### Problem statement
Please write out the data exactly, line by line.

### Input data
++++++

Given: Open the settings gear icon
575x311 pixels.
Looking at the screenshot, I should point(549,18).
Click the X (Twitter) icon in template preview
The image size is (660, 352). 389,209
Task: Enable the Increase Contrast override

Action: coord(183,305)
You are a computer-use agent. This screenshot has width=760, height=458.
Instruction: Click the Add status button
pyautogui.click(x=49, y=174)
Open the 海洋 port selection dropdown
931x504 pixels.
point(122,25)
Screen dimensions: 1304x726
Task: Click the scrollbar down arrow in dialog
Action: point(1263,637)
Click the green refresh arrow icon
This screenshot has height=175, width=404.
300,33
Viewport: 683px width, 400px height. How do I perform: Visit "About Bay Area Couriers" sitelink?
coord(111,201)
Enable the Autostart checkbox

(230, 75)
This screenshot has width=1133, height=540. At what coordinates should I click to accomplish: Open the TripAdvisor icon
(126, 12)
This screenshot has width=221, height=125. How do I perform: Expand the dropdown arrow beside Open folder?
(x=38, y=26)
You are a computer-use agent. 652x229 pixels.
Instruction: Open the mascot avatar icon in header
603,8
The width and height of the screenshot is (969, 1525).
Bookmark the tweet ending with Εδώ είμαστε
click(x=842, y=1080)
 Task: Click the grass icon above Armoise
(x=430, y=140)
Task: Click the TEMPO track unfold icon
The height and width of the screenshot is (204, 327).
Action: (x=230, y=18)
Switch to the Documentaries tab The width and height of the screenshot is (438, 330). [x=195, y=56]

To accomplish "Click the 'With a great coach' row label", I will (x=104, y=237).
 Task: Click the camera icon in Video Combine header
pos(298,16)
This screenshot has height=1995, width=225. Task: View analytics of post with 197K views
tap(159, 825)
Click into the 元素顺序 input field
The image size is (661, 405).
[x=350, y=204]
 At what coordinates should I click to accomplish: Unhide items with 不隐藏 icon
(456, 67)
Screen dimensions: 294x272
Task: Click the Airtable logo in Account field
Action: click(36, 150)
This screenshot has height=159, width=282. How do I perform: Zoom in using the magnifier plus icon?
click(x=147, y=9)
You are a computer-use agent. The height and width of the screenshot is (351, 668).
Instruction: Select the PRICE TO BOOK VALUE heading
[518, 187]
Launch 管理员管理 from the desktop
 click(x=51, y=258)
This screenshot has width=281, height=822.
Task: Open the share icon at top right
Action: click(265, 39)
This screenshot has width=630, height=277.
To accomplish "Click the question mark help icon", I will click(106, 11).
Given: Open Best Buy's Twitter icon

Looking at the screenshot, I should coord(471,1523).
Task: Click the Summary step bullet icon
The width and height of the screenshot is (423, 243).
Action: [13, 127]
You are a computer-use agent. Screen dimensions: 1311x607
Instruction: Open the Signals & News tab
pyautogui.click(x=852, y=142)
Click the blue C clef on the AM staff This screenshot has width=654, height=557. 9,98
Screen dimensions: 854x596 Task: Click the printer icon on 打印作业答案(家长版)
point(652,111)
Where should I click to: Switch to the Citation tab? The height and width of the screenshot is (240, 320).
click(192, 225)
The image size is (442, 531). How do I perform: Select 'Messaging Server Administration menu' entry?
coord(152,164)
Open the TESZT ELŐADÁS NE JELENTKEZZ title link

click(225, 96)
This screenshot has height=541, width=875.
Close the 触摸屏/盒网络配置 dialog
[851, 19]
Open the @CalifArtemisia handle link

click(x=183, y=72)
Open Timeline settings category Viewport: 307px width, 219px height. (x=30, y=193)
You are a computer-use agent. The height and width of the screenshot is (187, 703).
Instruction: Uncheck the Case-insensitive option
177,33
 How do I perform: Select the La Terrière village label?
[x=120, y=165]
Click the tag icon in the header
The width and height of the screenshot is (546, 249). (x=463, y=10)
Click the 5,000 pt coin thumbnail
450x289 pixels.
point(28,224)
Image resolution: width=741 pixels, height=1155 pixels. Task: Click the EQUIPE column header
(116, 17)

++++++

### Solution to the exercise
Given: Open the settings gear icon
575x311 pixels.
Looking at the screenshot, I should point(549,18).
Click the X (Twitter) icon in template preview
The image size is (660, 352). 389,209
Task: Enable the Increase Contrast override

Action: coord(183,305)
You are a computer-use agent. This screenshot has width=760, height=458.
Instruction: Click the Add status button
pyautogui.click(x=49, y=174)
Open the 海洋 port selection dropdown
931x504 pixels.
point(122,25)
Screen dimensions: 1304x726
Task: Click the scrollbar down arrow in dialog
Action: point(1263,637)
Click the green refresh arrow icon
This screenshot has height=175, width=404.
300,33
Viewport: 683px width, 400px height. How do I perform: Visit "About Bay Area Couriers" sitelink?
coord(111,201)
Enable the Autostart checkbox

(230, 75)
This screenshot has width=1133, height=540. At what coordinates should I click to accomplish: Open the TripAdvisor icon
(126, 12)
This screenshot has width=221, height=125. How do I perform: Expand the dropdown arrow beside Open folder?
(x=38, y=26)
You are a computer-use agent. 652x229 pixels.
Instruction: Open the mascot avatar icon in header
603,8
The width and height of the screenshot is (969, 1525).
Bookmark the tweet ending with Εδώ είμαστε
click(x=842, y=1080)
 Task: Click the grass icon above Armoise
(x=430, y=140)
Task: Click the TEMPO track unfold icon
The height and width of the screenshot is (204, 327).
Action: (x=230, y=18)
Switch to the Documentaries tab The width and height of the screenshot is (438, 330). [x=195, y=56]

To accomplish "Click the 'With a great coach' row label", I will (x=104, y=237).
 Task: Click the camera icon in Video Combine header
pos(298,16)
This screenshot has height=1995, width=225. Task: View analytics of post with 197K views
tap(159, 825)
Click into the 元素顺序 input field
The image size is (661, 405).
[x=350, y=204]
 At what coordinates should I click to accomplish: Unhide items with 不隐藏 icon
(456, 67)
Screen dimensions: 294x272
Task: Click the Airtable logo in Account field
Action: click(36, 150)
This screenshot has height=159, width=282. How do I perform: Zoom in using the magnifier plus icon?
click(x=147, y=9)
You are a computer-use agent. The height and width of the screenshot is (351, 668).
Instruction: Select the PRICE TO BOOK VALUE heading
[518, 187]
Launch 管理员管理 from the desktop
 click(x=51, y=258)
This screenshot has width=281, height=822.
Task: Open the share icon at top right
Action: click(265, 39)
This screenshot has width=630, height=277.
To accomplish "Click the question mark help icon", I will click(106, 11).
Given: Open Best Buy's Twitter icon

Looking at the screenshot, I should coord(471,1523).
Task: Click the Summary step bullet icon
The width and height of the screenshot is (423, 243).
Action: [13, 127]
You are a computer-use agent. Screen dimensions: 1311x607
Instruction: Open the Signals & News tab
pyautogui.click(x=852, y=142)
Click the blue C clef on the AM staff This screenshot has width=654, height=557. 9,98
Screen dimensions: 854x596 Task: Click the printer icon on 打印作业答案(家长版)
point(652,111)
Where should I click to: Switch to the Citation tab? The height and width of the screenshot is (240, 320).
click(192, 225)
The image size is (442, 531). How do I perform: Select 'Messaging Server Administration menu' entry?
coord(152,164)
Open the TESZT ELŐADÁS NE JELENTKEZZ title link

click(225, 96)
This screenshot has height=541, width=875.
Close the 触摸屏/盒网络配置 dialog
[851, 19]
Open the @CalifArtemisia handle link

click(x=183, y=72)
Open Timeline settings category Viewport: 307px width, 219px height. (x=30, y=193)
You are a computer-use agent. The height and width of the screenshot is (187, 703).
Instruction: Uncheck the Case-insensitive option
177,33
 How do I perform: Select the La Terrière village label?
[x=120, y=165]
Click the tag icon in the header
The width and height of the screenshot is (546, 249). (x=463, y=10)
Click the 5,000 pt coin thumbnail
450x289 pixels.
point(28,224)
Image resolution: width=741 pixels, height=1155 pixels. Task: Click the EQUIPE column header
(116, 17)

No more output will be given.